Yes, you should explain how jumbled the paintings are.  You are entitled to 
experience the works as you please but it's one thing to experience the work 
and another to judge it, admitting that the two engagements are related. To 
experience the work we center on our one to one engagement and liking, which 
requires some sort of consonance between our personal history, both 
psychological and lived, but to judge a work is to explicate its merits and 
faults against a broad spectrum of historical literature of the work, the 
scholarship, and other work by its artist and others both contemporary and 
otherwise and also to relate one's personal experience of the work, and 
insights derived from that experience.

Actually, both paintings conform to the classical compositional format of the 
High Renaissance -- with the use of the triangular grouping of figures, and the 
dynamic composition involving lines that flow from one figure to the next, as 
if to unite them on the surface while they remain separated by the illusion of 
depth.  And what brilliant color!  It's extremely difficult to harmonize colors 
at nearly full saturation as Titian did.  Further, his later work exploits 
texture and  paint handling with dazzling virtuosity -- and that influenced 
generations of later artists down to the present.  Further still ,  beautifully 
rendered flesh and other natural forms in Titian's works are simply unmatched 
until Velasquez.   You need to acquire a taste for Venetian painting and the 
emergence of the baroque sensibility in the 16C

Again, serious judgment of historical artworks requires deep familiarity not 
only with the work in question but with the artists' life and other work, 
including that of  his/her contemporaries, and the scholarly and even popular 
literature concerning all of that both contemporary with the artist and 
afterwards.  A judgment does not really require liking the work although one 
might reasonably expect that for the sake of sensitivity to nuance and 
sustained interest.  Liking is personal enough to not require judgment in the 
fullest sense but only in the private experiential sense.

Again,  anyone may like or not like something but that is relevant to the 
experiencing personality alone, not to the something in question.  Judgment is 
a different, far more complex  matter.  That's why it's common for art scholars 
who seek to rank art often devote their whole careers to one or a few artists 
whereas casual art lovers may like or dislike dozens or hundreds of works they 
experience and not feel the need to justify their experience as judgments.
WC
 




________________________________
From: Chris Miller <[email protected]>
To: [email protected]
Sent: Thursday, April 2, 2009 8:57:07 AM
Subject: Judging the late Titian

Before launching an attack on Titian's late work -- I thought I'd take another
look on the internet -- and realized that it was only a few pieces that I
can't stand -- especially those two that were recently in the news: "Diana and
Actaeon"  along with "Diana and Callisto" -- as shown here:

http://news.bbc.co.uk/1/hi/entertainment/7584902.stm

Do I really need to explain how jumbled these are?  They should be cut up to
protect the good areas from the bad.

(and I also can't stand the two statues in the background of his last,
probably unfinished,  painting, "Pieta")

Regarding the rest of  William's assertions -- I do not agree that "one who is
deeply informed about that artist and the literature examining him/her" is
necessarily a better judge of aesthetic quality than anyone else -- although,
I would also not say that "most ordinary judgment is equal to the most
informed"

We just have a different idea as to what qualifies as "most informed".

I've been getting into the culture of Hindustani music a  bit, lately, and in
one memoir, the author wrote of  an old man coming up  to her and her teacher
(a famous singer) and recalling a concert he had heard 30 years earlier, and
then making a thoughtful, and very useful comment.  He clearly was
knowledgeable about the art, but he was nothing like a professional scholar.

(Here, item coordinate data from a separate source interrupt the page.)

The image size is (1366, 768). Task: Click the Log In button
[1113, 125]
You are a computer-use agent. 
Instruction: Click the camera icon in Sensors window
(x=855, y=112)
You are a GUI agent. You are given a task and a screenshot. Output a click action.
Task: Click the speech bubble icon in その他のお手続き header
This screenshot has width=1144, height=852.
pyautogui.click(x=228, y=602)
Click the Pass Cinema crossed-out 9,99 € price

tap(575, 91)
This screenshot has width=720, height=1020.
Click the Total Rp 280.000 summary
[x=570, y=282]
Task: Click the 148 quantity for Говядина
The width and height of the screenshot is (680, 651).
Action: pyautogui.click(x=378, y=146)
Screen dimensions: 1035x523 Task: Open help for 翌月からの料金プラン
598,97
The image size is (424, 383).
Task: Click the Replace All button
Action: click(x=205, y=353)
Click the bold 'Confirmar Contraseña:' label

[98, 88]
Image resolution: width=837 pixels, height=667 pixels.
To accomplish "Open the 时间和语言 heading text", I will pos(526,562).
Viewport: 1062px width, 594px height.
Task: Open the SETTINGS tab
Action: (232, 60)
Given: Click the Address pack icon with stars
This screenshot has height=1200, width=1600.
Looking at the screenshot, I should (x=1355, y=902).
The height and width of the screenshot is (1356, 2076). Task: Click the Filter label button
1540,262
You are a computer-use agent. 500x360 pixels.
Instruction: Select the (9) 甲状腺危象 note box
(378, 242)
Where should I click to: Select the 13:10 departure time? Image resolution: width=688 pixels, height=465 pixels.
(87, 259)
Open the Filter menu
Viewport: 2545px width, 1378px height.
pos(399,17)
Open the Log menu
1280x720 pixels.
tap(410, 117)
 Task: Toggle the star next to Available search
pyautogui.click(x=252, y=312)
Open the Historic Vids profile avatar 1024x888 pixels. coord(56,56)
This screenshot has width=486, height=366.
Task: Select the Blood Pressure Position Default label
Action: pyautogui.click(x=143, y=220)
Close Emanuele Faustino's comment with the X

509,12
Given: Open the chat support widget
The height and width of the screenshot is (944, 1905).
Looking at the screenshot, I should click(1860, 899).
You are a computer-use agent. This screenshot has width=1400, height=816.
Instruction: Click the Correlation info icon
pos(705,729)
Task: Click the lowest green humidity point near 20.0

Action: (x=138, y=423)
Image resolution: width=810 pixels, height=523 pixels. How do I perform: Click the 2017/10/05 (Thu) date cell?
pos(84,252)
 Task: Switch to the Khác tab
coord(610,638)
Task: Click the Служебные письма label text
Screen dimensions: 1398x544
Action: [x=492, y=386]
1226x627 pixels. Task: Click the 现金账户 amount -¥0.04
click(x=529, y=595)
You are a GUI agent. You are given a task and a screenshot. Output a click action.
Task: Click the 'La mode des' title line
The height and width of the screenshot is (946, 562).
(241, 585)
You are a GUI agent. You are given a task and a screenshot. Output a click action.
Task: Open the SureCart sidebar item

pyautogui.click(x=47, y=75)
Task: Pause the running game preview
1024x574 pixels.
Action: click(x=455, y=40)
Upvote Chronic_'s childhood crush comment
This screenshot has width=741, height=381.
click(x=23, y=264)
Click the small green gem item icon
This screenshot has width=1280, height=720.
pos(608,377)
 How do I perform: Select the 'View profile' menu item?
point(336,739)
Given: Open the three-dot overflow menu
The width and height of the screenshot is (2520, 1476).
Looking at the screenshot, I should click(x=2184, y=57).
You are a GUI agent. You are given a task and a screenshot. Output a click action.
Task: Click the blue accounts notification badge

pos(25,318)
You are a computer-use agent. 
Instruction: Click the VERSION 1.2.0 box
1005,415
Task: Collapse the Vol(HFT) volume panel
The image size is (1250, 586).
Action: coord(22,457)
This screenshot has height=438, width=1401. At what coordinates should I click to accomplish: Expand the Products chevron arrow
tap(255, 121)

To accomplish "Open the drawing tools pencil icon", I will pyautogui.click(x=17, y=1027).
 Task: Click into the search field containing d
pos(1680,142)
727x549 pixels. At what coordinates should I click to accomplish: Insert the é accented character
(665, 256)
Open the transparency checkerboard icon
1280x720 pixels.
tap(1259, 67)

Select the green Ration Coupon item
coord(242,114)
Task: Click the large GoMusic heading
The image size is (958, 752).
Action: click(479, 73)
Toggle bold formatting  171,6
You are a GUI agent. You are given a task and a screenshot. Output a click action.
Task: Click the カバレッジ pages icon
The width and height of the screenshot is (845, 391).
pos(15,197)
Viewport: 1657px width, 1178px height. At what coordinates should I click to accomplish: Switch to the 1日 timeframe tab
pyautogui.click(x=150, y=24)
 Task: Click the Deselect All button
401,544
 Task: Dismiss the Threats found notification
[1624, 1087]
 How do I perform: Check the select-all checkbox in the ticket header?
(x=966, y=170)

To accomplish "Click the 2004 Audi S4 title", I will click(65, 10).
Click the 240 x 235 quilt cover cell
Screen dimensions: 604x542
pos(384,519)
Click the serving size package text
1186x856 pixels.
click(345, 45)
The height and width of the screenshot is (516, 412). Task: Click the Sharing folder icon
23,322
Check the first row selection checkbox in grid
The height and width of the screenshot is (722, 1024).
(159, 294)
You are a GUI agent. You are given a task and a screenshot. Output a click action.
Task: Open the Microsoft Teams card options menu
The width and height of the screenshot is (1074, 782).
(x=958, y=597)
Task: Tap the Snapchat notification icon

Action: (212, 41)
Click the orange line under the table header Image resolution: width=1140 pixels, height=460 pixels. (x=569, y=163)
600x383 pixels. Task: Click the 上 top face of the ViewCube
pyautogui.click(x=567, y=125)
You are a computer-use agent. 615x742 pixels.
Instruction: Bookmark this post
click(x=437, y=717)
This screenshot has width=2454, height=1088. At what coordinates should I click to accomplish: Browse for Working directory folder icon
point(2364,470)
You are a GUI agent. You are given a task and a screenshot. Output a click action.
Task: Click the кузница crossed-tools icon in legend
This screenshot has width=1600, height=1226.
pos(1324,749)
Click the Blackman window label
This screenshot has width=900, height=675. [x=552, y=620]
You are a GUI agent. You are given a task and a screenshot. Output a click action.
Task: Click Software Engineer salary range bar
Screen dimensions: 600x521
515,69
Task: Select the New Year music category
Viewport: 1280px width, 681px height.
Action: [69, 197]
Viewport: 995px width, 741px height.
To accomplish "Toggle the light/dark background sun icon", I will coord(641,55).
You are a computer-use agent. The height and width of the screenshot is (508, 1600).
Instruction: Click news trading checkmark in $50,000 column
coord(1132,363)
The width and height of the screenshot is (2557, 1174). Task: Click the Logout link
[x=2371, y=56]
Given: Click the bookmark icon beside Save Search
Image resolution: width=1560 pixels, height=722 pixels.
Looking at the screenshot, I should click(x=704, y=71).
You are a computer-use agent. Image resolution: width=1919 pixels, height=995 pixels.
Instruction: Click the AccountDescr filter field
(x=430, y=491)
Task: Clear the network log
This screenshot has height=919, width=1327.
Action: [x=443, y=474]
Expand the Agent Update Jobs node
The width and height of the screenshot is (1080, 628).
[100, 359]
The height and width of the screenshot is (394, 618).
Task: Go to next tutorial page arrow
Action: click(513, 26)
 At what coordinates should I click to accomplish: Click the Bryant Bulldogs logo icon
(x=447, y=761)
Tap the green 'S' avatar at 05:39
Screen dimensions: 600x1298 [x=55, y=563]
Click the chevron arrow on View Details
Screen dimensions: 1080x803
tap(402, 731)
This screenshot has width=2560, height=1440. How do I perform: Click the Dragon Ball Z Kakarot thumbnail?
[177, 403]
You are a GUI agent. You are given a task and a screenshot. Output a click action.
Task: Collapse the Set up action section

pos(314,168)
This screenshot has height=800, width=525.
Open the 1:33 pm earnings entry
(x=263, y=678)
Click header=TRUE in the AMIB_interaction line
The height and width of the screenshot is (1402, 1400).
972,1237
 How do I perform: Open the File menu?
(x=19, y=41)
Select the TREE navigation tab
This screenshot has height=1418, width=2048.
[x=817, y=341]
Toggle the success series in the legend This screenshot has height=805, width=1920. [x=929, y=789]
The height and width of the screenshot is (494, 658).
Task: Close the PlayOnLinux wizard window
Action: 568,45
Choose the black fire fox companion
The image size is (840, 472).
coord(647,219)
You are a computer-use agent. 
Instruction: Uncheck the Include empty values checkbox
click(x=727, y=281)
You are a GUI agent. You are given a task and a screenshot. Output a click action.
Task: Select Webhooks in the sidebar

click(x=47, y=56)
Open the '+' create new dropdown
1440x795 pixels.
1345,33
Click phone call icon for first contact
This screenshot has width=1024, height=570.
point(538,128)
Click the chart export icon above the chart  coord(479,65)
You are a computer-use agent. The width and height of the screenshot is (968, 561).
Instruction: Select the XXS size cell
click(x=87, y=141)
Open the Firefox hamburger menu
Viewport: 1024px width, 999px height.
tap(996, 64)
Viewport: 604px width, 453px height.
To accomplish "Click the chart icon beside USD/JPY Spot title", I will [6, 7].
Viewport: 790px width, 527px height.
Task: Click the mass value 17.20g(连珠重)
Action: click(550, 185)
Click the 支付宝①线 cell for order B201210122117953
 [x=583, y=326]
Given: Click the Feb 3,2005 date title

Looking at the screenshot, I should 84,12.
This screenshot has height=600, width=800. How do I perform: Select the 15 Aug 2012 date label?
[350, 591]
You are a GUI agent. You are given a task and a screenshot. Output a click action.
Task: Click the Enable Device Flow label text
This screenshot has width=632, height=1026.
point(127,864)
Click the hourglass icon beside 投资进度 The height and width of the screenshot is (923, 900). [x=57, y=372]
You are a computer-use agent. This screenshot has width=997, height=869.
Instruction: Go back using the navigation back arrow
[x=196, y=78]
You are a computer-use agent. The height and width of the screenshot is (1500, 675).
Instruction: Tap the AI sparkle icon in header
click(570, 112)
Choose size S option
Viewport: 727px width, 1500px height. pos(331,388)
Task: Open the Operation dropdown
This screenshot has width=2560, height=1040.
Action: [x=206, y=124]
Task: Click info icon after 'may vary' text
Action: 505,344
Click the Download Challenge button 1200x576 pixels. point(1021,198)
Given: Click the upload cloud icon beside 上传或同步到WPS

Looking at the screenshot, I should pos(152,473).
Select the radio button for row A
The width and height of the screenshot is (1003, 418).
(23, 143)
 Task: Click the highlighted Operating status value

Could  a non-professional scholar make a good judgment about some new findings
in microbiology or astrophysics?  I don't know - perhaps - but it seems less
likely, because a good judgment in those fields  requires familiarity with a
large body of evidence and theory -- while the only evidence required to judge
a painting is presented by
the painting itself, and theory should be irrelevant except as a  way to
explain a judgment that's already been made.